--- Source records ---

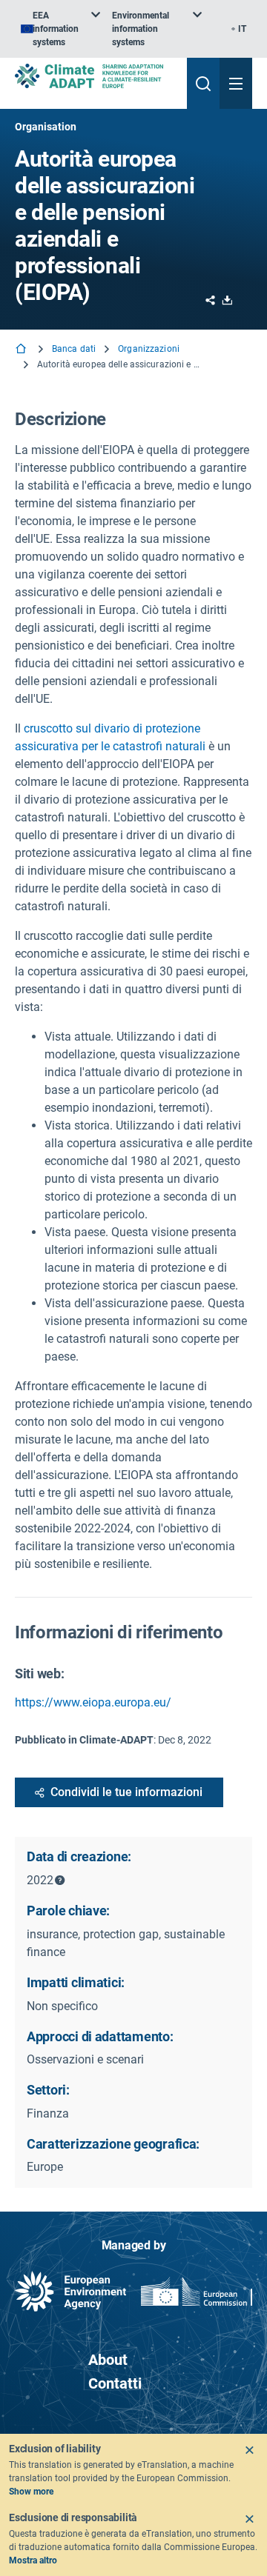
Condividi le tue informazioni (126, 1792)
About (108, 2360)
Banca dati (74, 349)
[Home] (22, 350)
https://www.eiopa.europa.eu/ (93, 1702)
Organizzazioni (148, 349)
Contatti (115, 2383)
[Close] (249, 2450)
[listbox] (60, 29)
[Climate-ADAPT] (95, 76)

---

A faithful copy of all the entries is required, pictures excluded.

§ Solution to the problem:
Condividi le tue informazioni (126, 1792)
About (108, 2360)
Banca dati (74, 349)
[Home] (22, 350)
https://www.eiopa.europa.eu/ (93, 1702)
Organizzazioni (148, 349)
Contatti (115, 2383)
[Close] (249, 2450)
[listbox] (60, 29)
[Climate-ADAPT] (95, 76)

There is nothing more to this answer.